Task to complete
Lines of the data that contain the word "named" are the ones to copy.

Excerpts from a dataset
#####
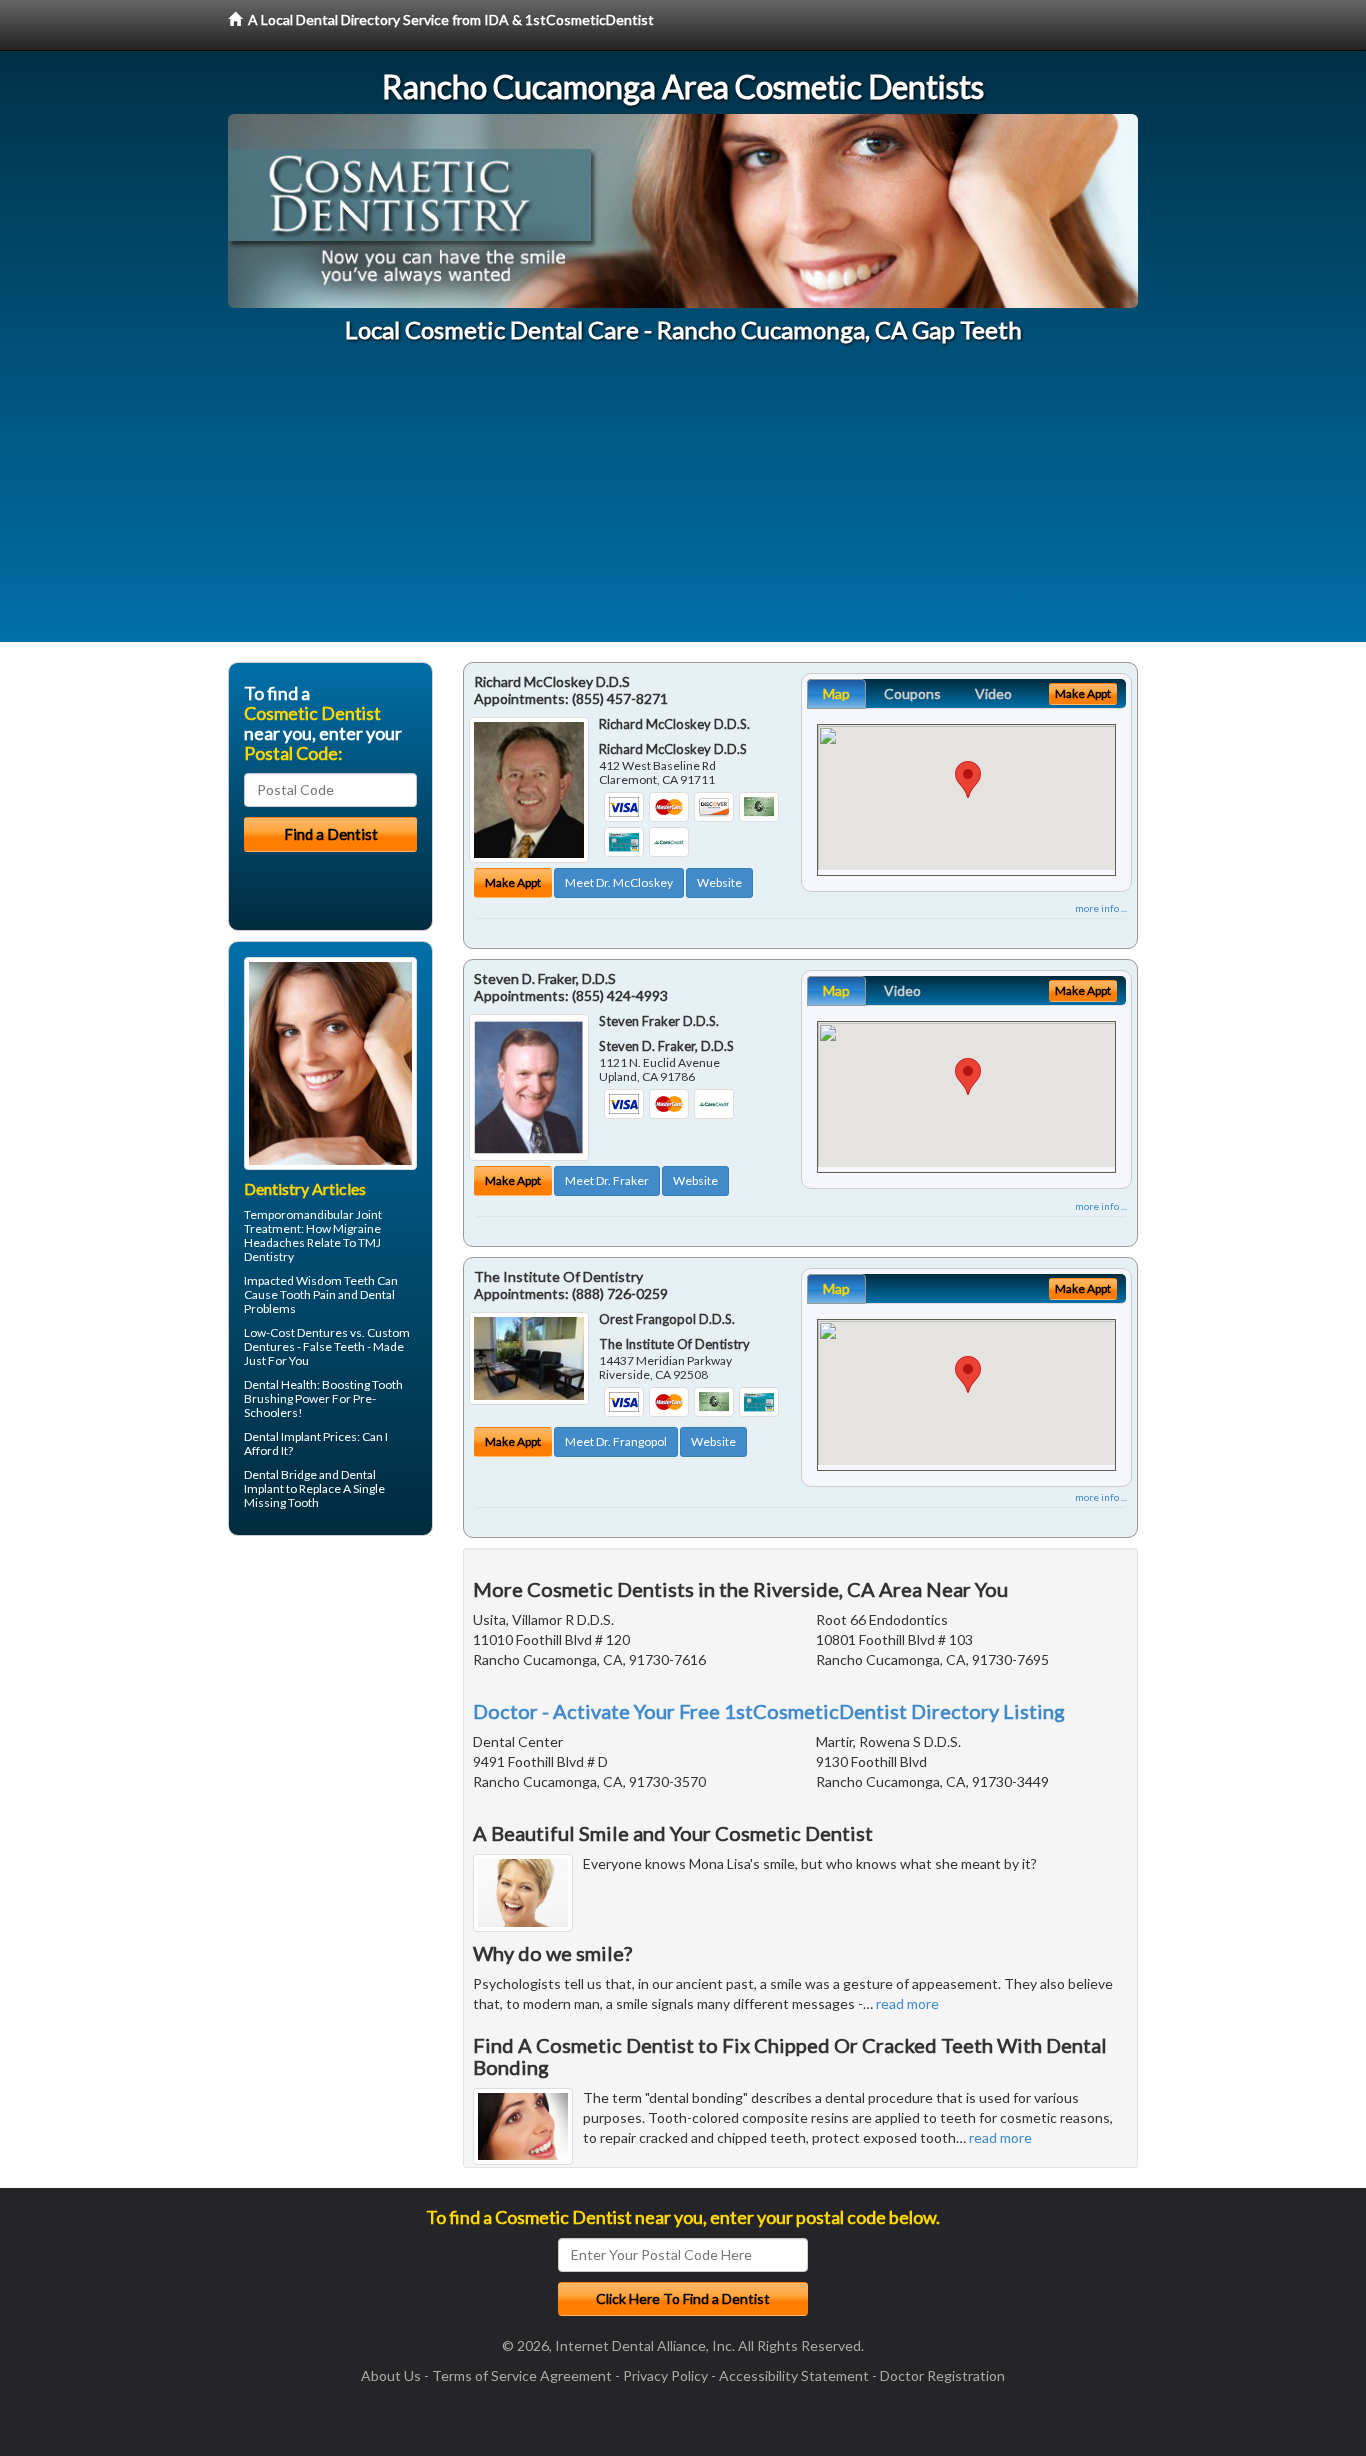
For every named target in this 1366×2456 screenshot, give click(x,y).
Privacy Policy (665, 2375)
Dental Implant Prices (300, 1436)
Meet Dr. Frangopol (616, 1441)
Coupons (912, 693)
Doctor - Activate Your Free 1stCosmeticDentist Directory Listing (769, 1711)
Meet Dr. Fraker (607, 1180)
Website (719, 882)
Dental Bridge (280, 1474)
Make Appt (513, 882)
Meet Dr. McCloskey (619, 882)
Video (993, 693)
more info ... (1101, 908)
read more (907, 2003)
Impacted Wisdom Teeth (309, 1280)
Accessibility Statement (794, 2375)
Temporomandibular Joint (313, 1214)
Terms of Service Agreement (522, 2375)
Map (836, 693)
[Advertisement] (683, 502)
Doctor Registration (942, 2375)
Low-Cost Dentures (296, 1332)
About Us (391, 2375)
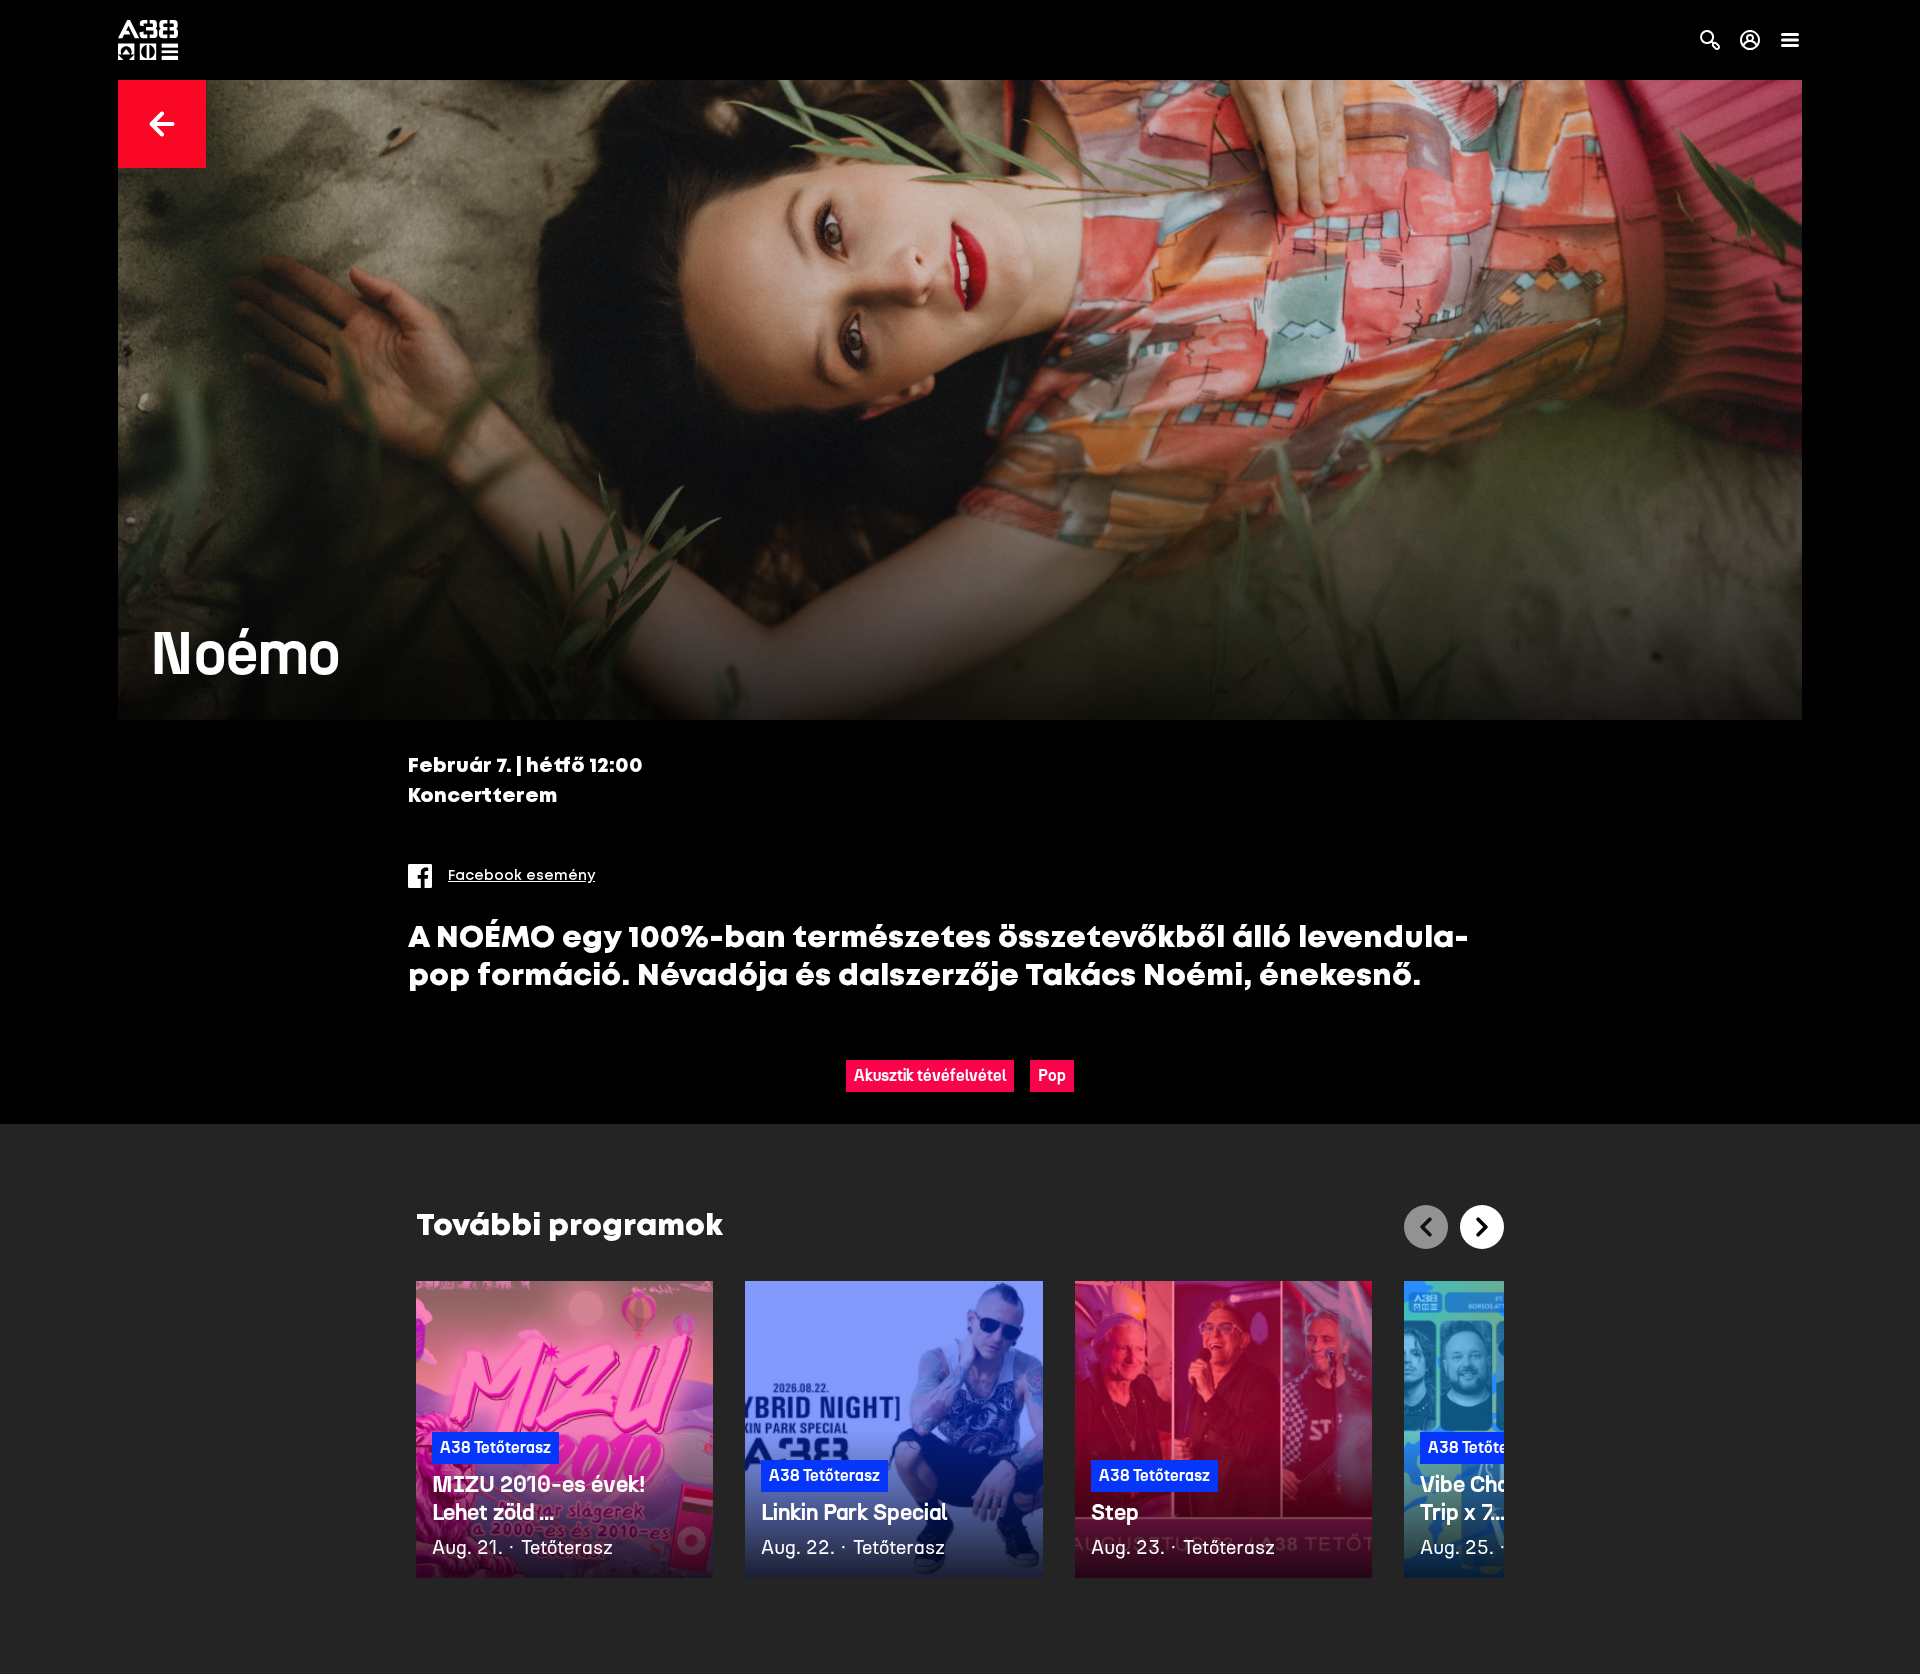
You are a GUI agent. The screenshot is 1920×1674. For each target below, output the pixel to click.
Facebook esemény (521, 876)
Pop (1052, 1075)
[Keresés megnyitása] (1710, 40)
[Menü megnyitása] (1790, 40)
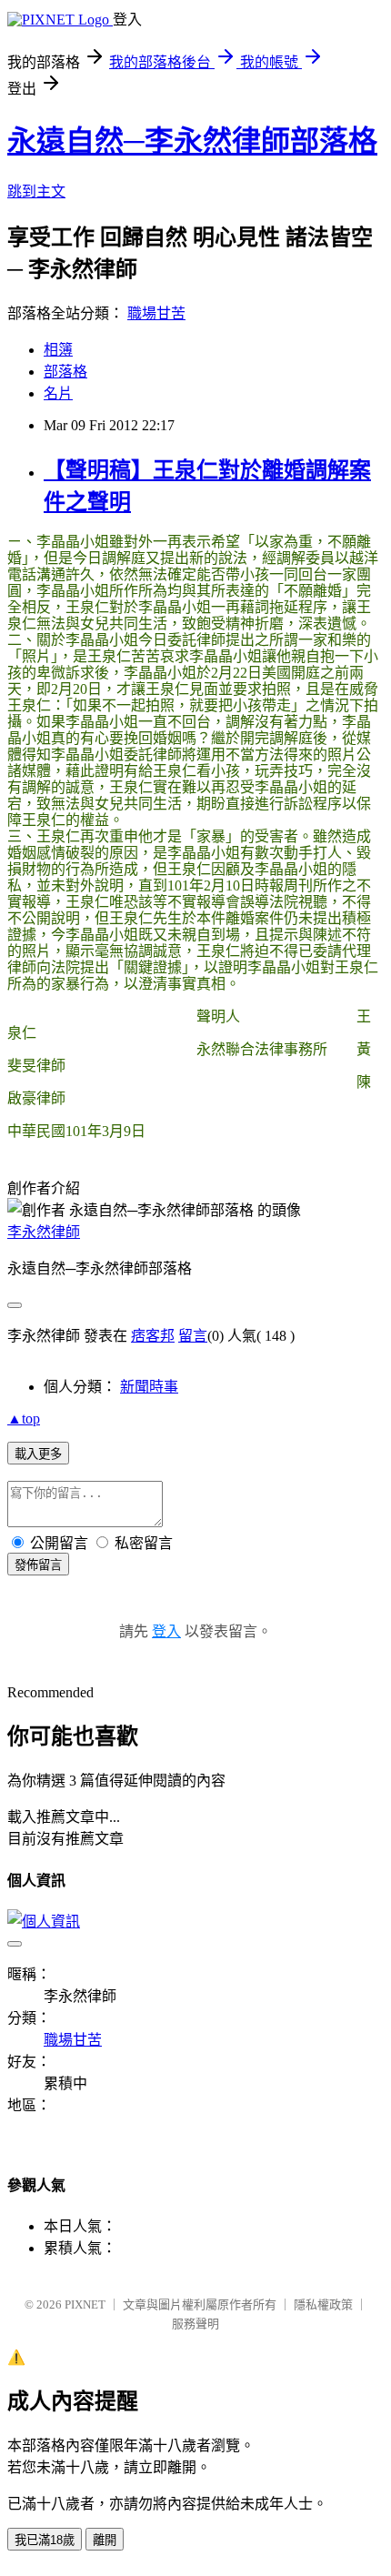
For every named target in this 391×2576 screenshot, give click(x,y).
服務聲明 (195, 2323)
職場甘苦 (156, 313)
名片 (58, 393)
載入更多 (38, 1454)
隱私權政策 (323, 2304)
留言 (192, 1335)
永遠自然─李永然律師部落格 (192, 141)
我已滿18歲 (45, 2540)
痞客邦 (153, 1335)
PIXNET (85, 2304)
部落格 (65, 371)
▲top (23, 1418)
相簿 (58, 349)
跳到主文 (36, 191)
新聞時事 (149, 1386)
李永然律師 (43, 1232)
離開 (104, 2540)
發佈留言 (38, 1565)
#####
Response to the task
For every named target in this 1366×2456 screenshot, give click(x,y).
For every named target in this 391×2576 screenshot, give click(x,y).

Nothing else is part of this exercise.